WORK ITEM: Establish how many lines in the records below include the word "screenshot"; respond with that number only.

RECORDS PROVIDED:

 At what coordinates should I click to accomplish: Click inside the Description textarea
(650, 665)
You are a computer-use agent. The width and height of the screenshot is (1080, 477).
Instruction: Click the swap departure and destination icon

==

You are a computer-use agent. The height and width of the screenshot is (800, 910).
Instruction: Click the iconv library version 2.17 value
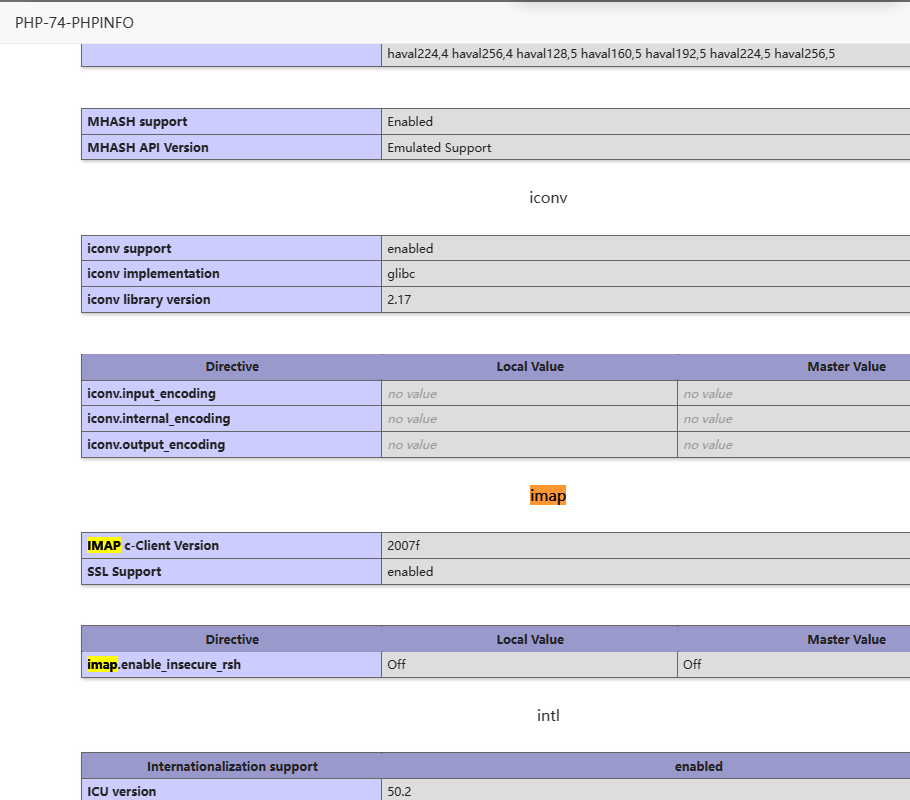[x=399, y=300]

--

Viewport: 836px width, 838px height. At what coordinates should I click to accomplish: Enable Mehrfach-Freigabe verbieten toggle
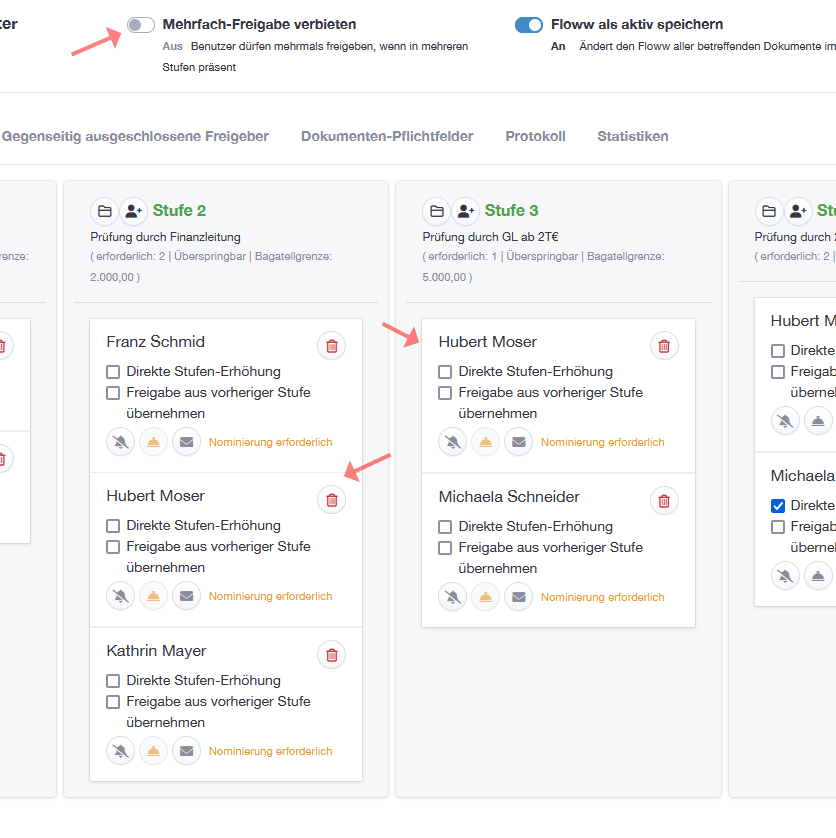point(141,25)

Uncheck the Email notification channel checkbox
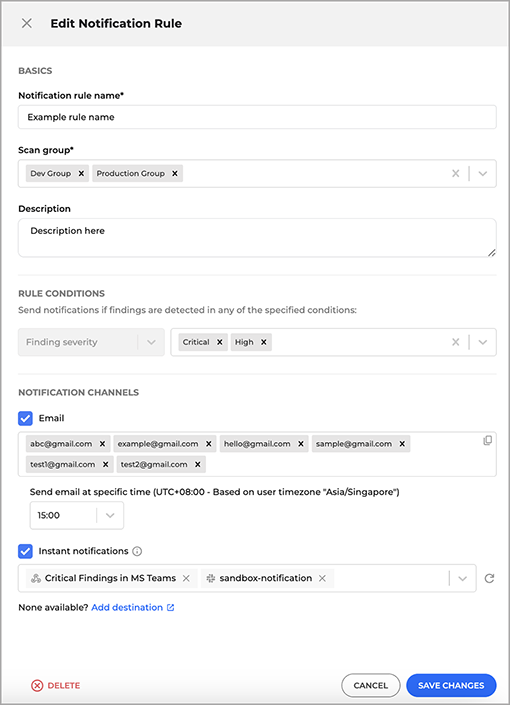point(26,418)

EXPECTED ANSWER: 2